Di pertengahan film pun, saya sempat ber-tweet ria dan juga BBM dengan sahabat saya. Menyatakan bahwa saya meminta pertolongan untuk segera mengakhiri penderitaan menonton film ini. Aside from a few sets which left me feeling like I was watching a soap opera and a lack of wide shots, there are a number of scenes with vampires appearing in the light but not sparkling! Nah gimana tuh bagian spesial FX-nya, tim make up ada yang mau bertanggung jawab? Come on people! Hokeus fokeus!! Fokusin deh sama beberapa detil yang ada dalam film ini, termasuk soft lense.

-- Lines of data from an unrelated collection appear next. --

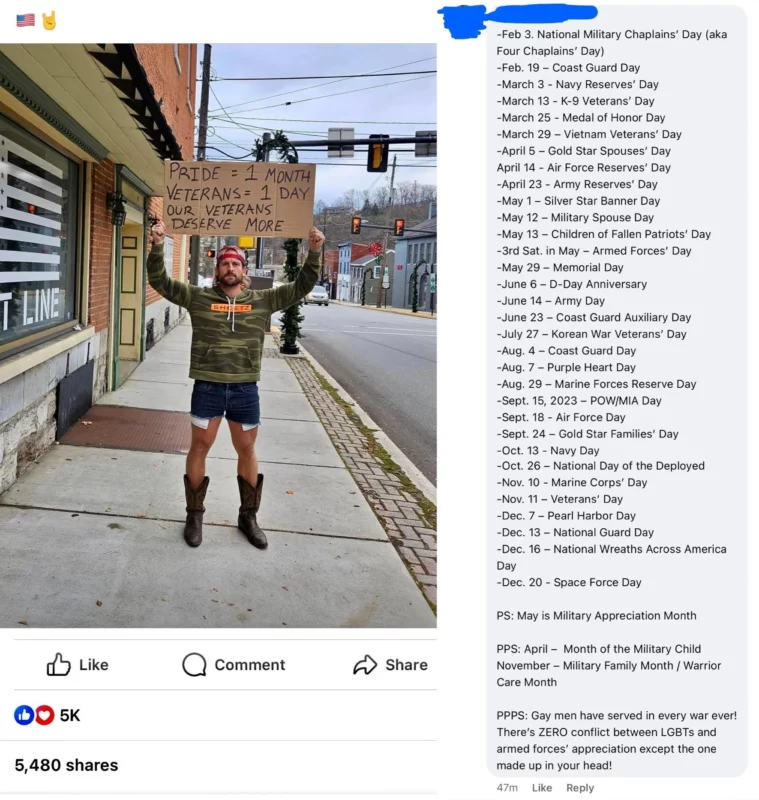Open the 5K reactions count
Image resolution: width=759 pixels, height=800 pixels.
pyautogui.click(x=70, y=715)
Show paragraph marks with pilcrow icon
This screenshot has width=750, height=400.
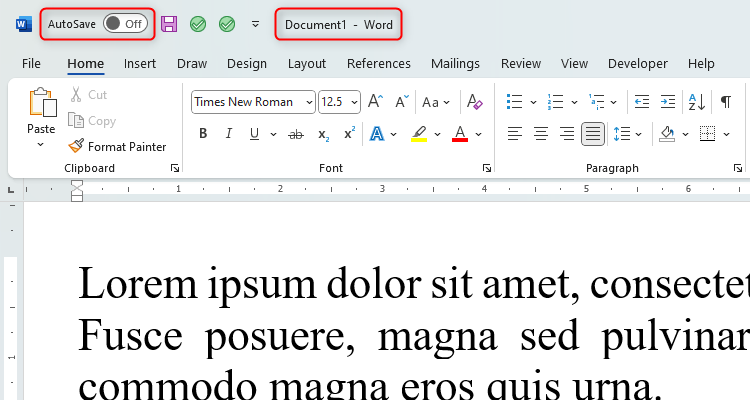725,102
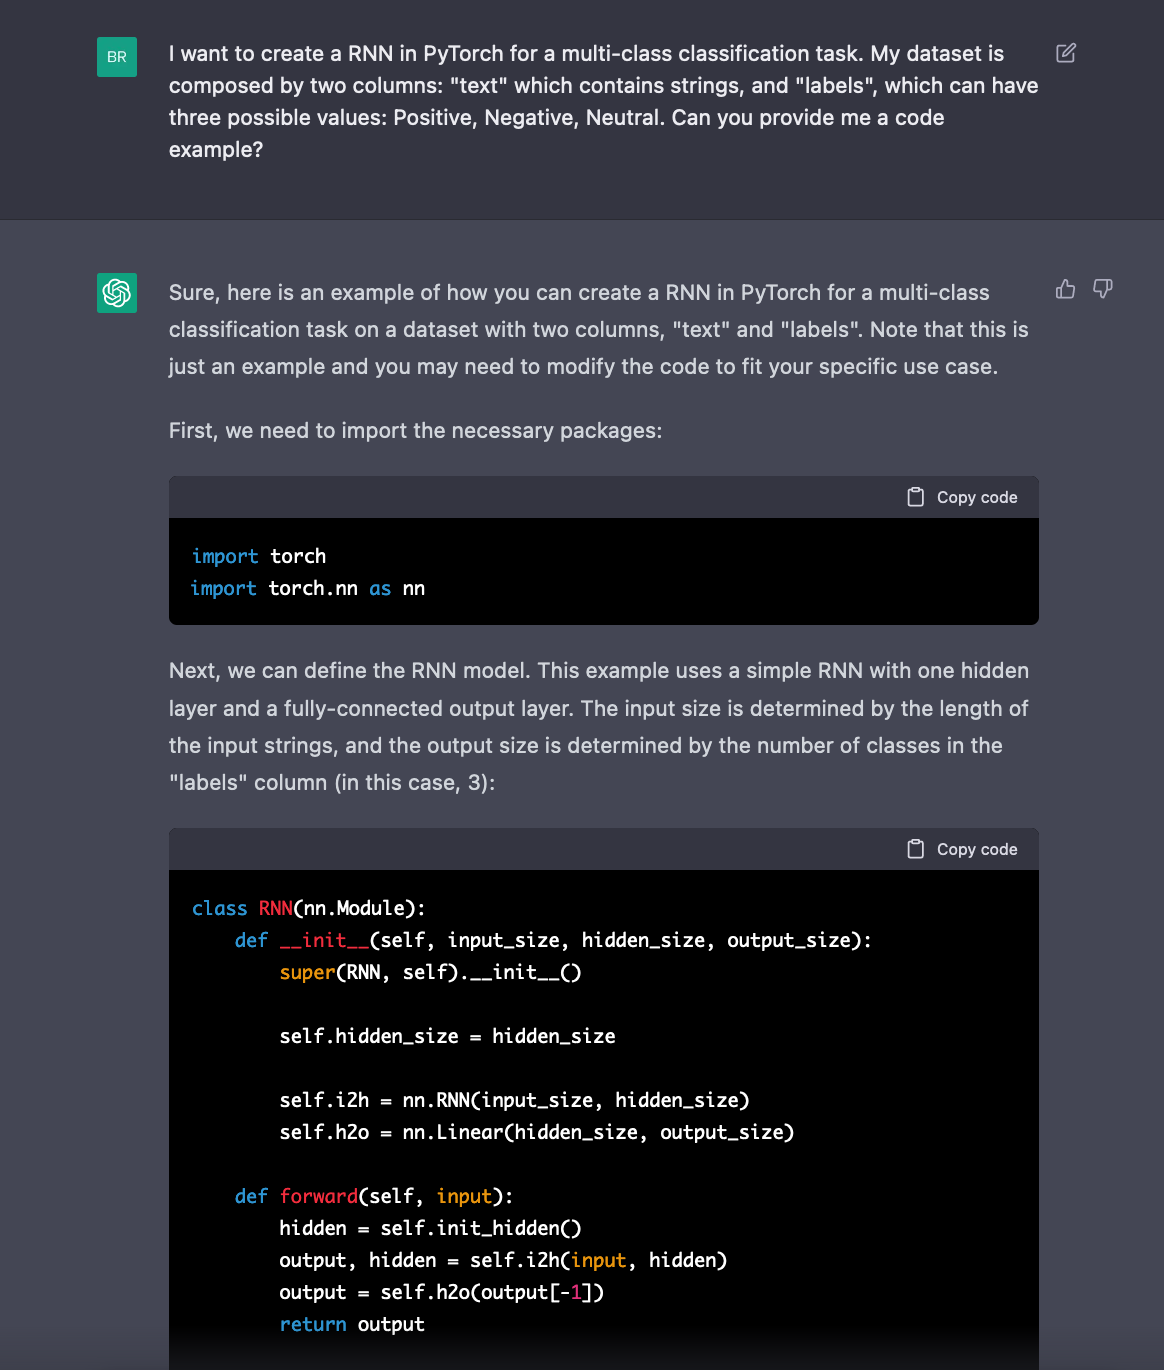1164x1370 pixels.
Task: Click the "return output" statement
Action: [x=352, y=1324]
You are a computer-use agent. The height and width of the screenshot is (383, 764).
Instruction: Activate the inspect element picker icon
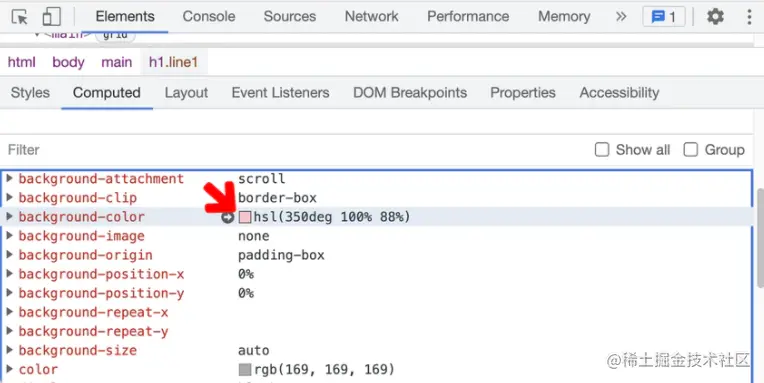(19, 17)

The contacts still look fake, and I could see make up on Edwards arm and missing from his ears in extreme close-ups.
Ternyata, film ini ngga cuma mengumbar fisik keren beken si pemainnya, beberapa line dari dialog juga penting buat mainin emosi penonton. Teriakan penonton membuat saya kembali melihat ke layar besar itu. Jacob kembali, lagi-lagi perempuan-perempuan ini menggelinjang. Apalagi setelah dia ngomong ke Edward yang memang sebagai vampir memliliki suhu badan yang cenderung dingin, sedingin wajahnya yang pucat, “Admit it, I’m hotter than you..”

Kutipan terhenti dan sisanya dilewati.